Encoding multiple sentences in a batch:

# process your texts by batches
output = tokenizer.encode_batch(["Hello, y'all!", "How are you 😁 ?"])

# batch of sentences pairs
output = tokenizer.encode_batch(
    [["Hello, y'all!", "How are you 😁 ?"], ["Hello to you too!", "I'm fine, thank you!"]]
)

# automatically pad the outputs to the longest sentence
tokenizer.enable_padding(pad_id=3, pad_token="[PAD]") # 分词器为填充标记 [PAD] 预设的唯一整数 ID。

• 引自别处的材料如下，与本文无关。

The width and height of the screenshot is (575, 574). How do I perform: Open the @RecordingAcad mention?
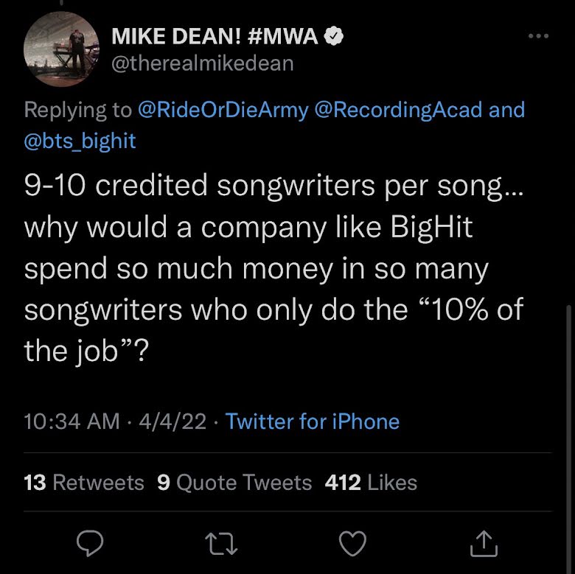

当分词器遇到 [PAD] 时,自动会将其转换为 3

output = tokenizer.encode_batch(["Hello, y'all!", "How are you 😁 ?"])
print(output[1].tokens)
# ["[CLS]", "How", "are", "you", "[UNK]", "?", "[SEP]", "[PAD]"]
print(output[1].attention_mask)
# [1, 1, 1, 1, 1, 1, 1, 0]

Pretrained

Using a pretrained tokenizer:

from tokenizers import Tokenizer

tokenizer = Tokenizer.from_pretrained("bert-base-uncased")

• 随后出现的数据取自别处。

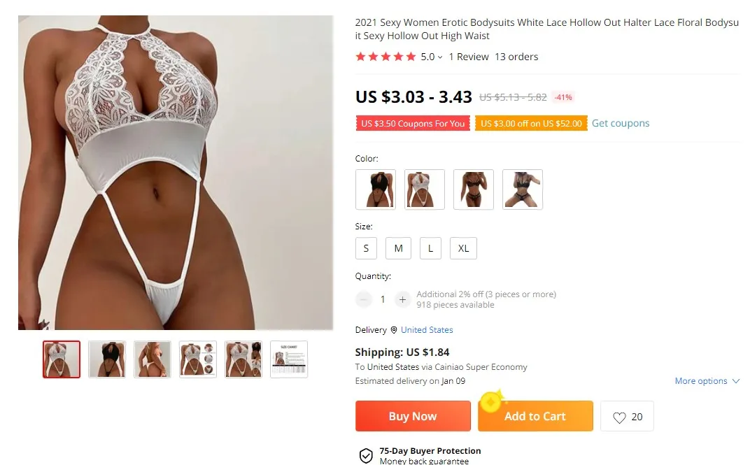The width and height of the screenshot is (750, 465).
Task: Open the size chart thumbnail
Action: [x=289, y=359]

Importing a pretrained tokenizer from legacy vocabulary files:

from tokenizers import BertWordPieceTokenizer

tokenizer = BertWordPieceTokenizer("bert-base-uncased-vocab.txt", lowercase=True)

The tokenization pipeline

When calling Tokenizer.encode or Tokenizer.encode_batch, the input text(s) go through the following pipeline:

normalization
pre-tokenization
model
post-processing

Normalization

  • 标准化是对原始字符串应用的一组操作,以使其不那么随机或“更干净”。

  • 常见操作包括去除空格、删除重音字符或小写所有文本。

  • 每个标准化操作在 🤗 Tokenizers 库中都由Normalizer表示,您可以使用normalizers.Sequence组合其中的多个操作

应用 NFD Unicode 标准化删除重音符号 的标准化器:

from tokenizers import normalizers
from tokenizers.normalizers import NFD, StripAccents
normalizer = normalizers.Sequence([NFD(), StripAccents()])

使用:

normalizer.normalize_str("Héllò hôw are ü?")
# "Hello how are u?"

更改相应的属性来自定义其规范化器:

tokenizer.normalizer = normalizer

Pre-Tokenization

  • 预标记化是将文本分割成更小的对象的行为,这些对象为训练结束时的标记给出了上限(upper bound)。

  • A good way to think of this is that the pre-tokenizer will split your text into “words” and then, your final tokens will be parts of those words.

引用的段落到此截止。